**Records to use:**
---

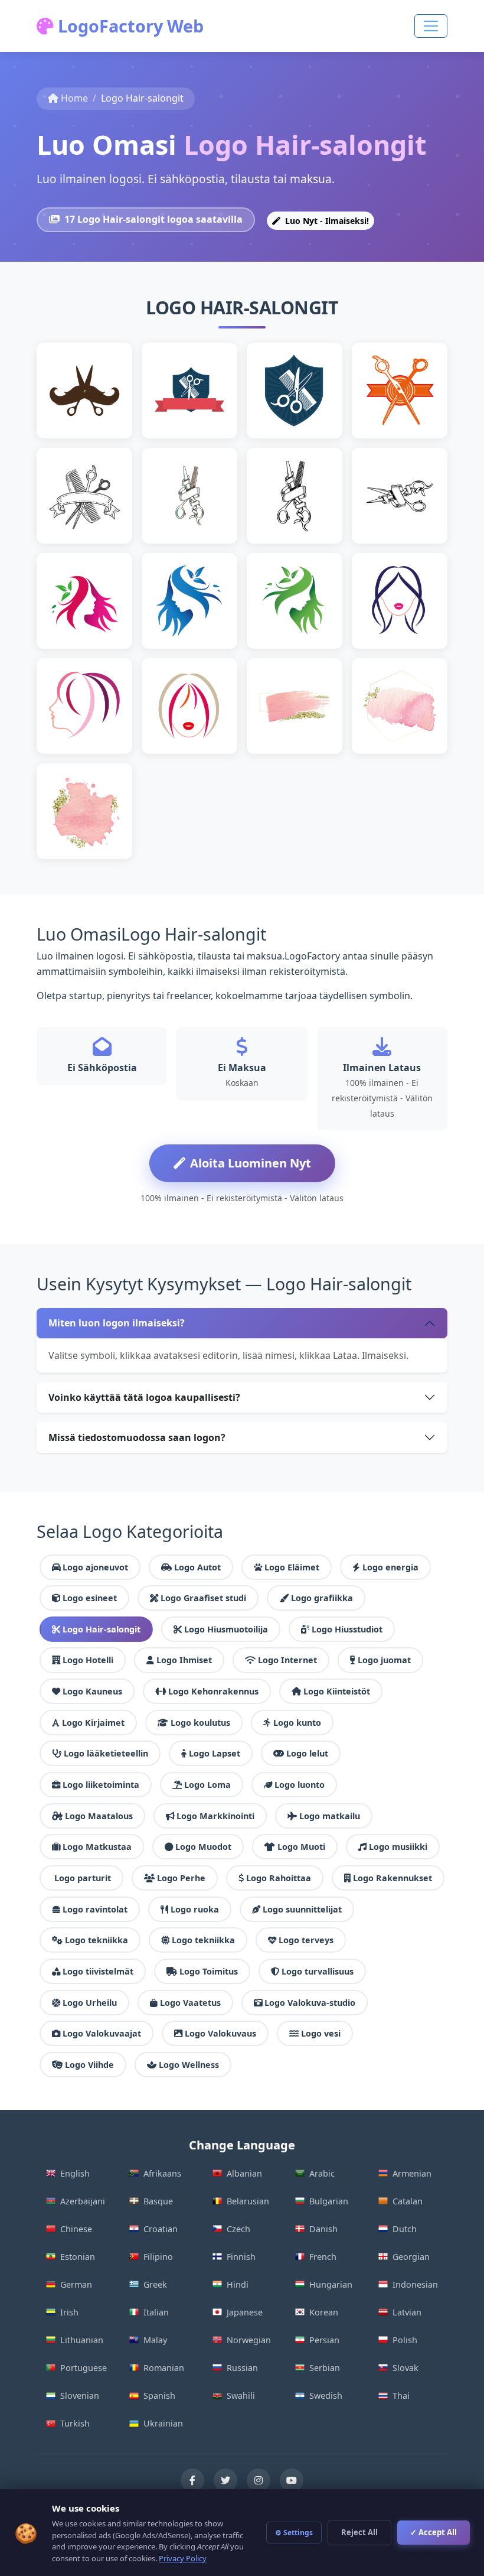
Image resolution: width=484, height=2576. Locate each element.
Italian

---

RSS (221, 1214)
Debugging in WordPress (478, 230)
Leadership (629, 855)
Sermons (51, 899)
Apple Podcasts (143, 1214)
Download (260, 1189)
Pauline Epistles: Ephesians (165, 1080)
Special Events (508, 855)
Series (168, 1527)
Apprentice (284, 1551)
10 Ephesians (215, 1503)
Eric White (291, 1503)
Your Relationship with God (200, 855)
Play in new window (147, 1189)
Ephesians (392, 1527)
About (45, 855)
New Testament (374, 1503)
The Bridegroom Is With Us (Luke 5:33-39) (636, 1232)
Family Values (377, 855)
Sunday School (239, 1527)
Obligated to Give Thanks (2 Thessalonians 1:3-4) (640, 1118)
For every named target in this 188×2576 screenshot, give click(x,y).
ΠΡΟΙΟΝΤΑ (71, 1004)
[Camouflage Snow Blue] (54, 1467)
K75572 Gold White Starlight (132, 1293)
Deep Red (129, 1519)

---

Taking the entries above, write out exactly the lines starting with the line containing "Pauline Epistles: Ephesians (165, 1080)" and going on through the line containing "Obligated to Give", both included, and nothing else.

Pauline Epistles: Ephesians (165, 1080)
Special Events (508, 855)
Series (168, 1527)
Apprentice (284, 1551)
10 Ephesians (215, 1503)
Eric White (291, 1503)
Your Relationship with God (200, 855)
Play in new window (147, 1189)
Ephesians (392, 1527)
About (45, 855)
New Testament (374, 1503)
The Bridegroom Is With Us (Luke 5:33-39) (636, 1232)
Family Values (377, 855)
Sunday School (239, 1527)
Obligated to Give Thanks (2 Thessalonians 1:3-4) (640, 1118)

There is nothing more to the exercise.